First observed in the British Expeditionary Forces in 1915, a trench fever caused some 500,000 soldiers to become ill during World War I.
Since then, disease synonymous with battlefield. But now, new research from an international team of scientists has uncovered evidence that defies this longstanding belief.
The study, published this week in “PLOS ONE“, Outlining the discovery of DNA evidence of this disease among civilians thousands of years before World War I. In total, the team analyzed bone and tooth fragments from 145 living individuals from the 1st to 19th centuries. About 20% of them had traces of Bartonellaniversana, the bacteria that cause the disease. oyster sauce.
Davide Tanasi, an associate professor in the USF̵7;s Department of History and a member of the Institute for Advanced Studies of Culture and Environment, unearthed the remains for this project from a Roman cemetery in Syracuse, Sicily. Tanasi, also the director of USF’s Institute for Digital Exploration, first started working on the site to better understand the eating habits and health of the Christian community living there in the 3rd century. and 4. Through collaboration with French epidemiologists, the researchers used real-time polymerase chain reaction testing to detect B’s DNA in the remains.
“After you get sick, there are diseases, like typhus, that can leave traces in your DNA and can integrate your DNA with other information,” says Tanasi. “This means that once a person dies, even 2,000 years ago, they can still find traces of the bacteria that infected them.”
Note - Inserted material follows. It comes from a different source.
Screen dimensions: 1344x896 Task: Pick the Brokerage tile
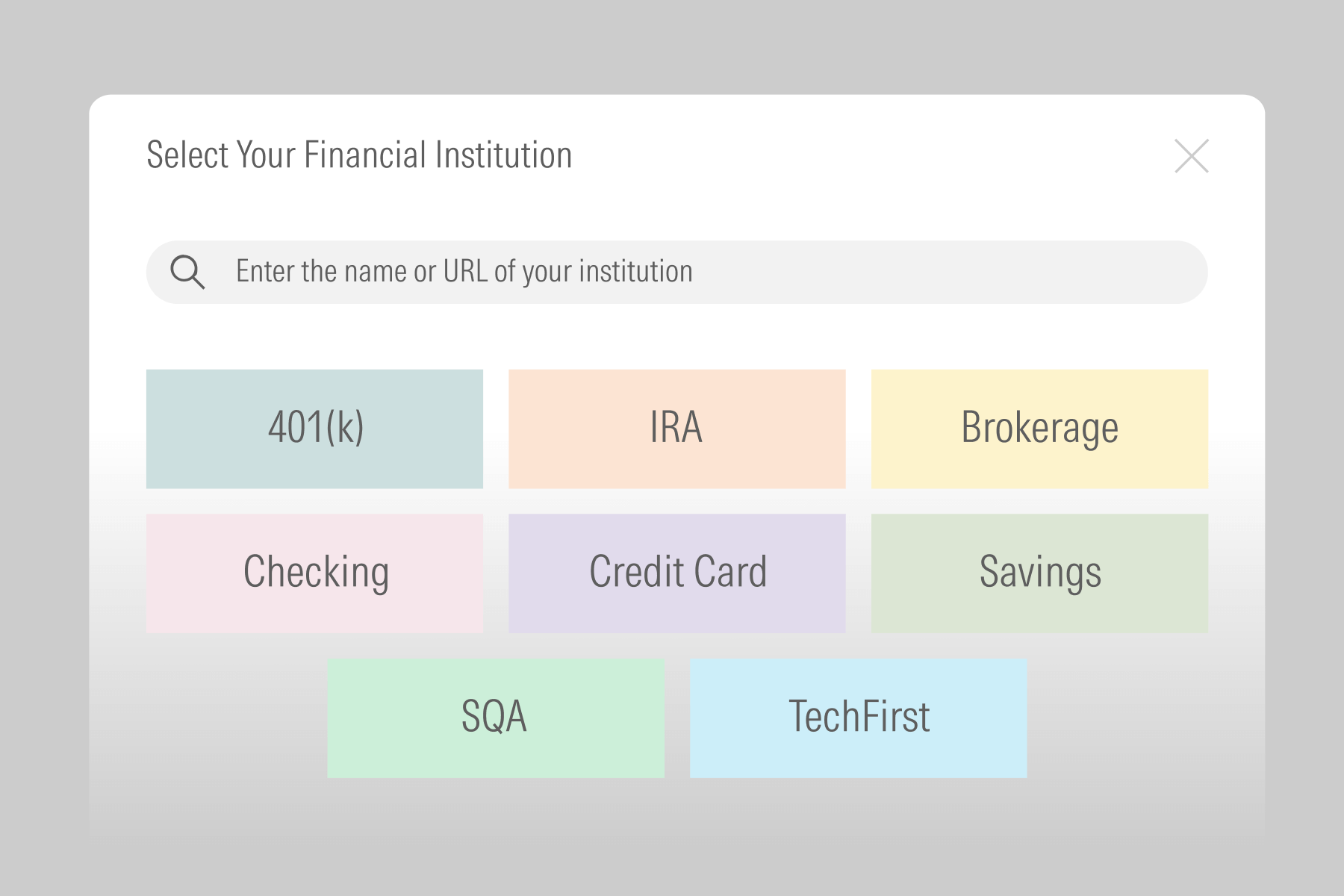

Tanasi said the discovery shed light on the complex history of the trench fever and began answering historical questions about the lives of Christian citizens in the area during the 3rd and 4th centuries.
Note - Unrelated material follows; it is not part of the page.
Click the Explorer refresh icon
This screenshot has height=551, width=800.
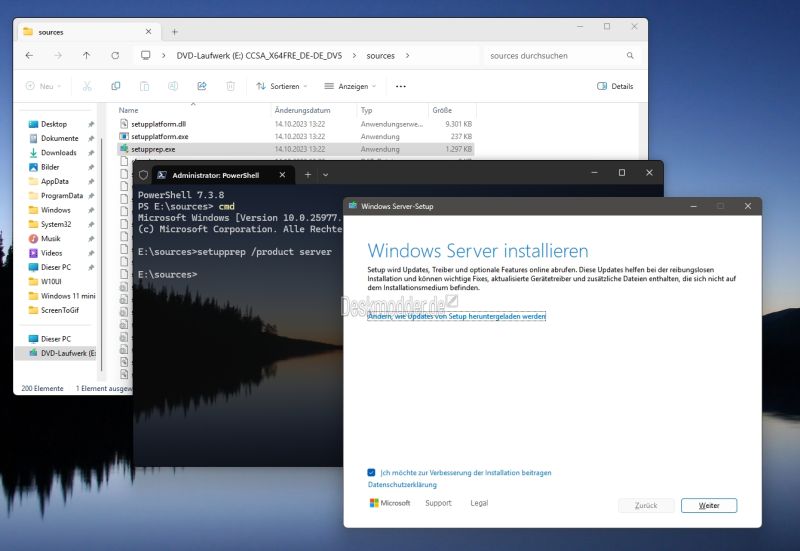(115, 56)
Archeology is not just the study of the past, but also something that can make the present better through research about the past, he said. “The better we understand the behavior of these bacteria in the past, the more we can design plans to address them, stop them and eliminate them in the present.”
While most illnesses are associated with World War I and World War II, occurrence of trench fever is still reported today, most notably among the homeless. This bacterium is spread to humans by contact with body lice (Pediculus humanus corporis), making poor personal hygiene a major factor in its rate of spread and infection. The researchers hope that by tracking the historical progression of B. weights, they can identify ways to better manage the spread of today’s disease.
For Tanasi, his work with the remains unearthed in Sicily continued. Through stable isotope analysis, his team looked at the diets and lives of people who used to live in the area. He hopes this work will answer further questions about the lifestyle and health of the Christian community in Roman Syracuse.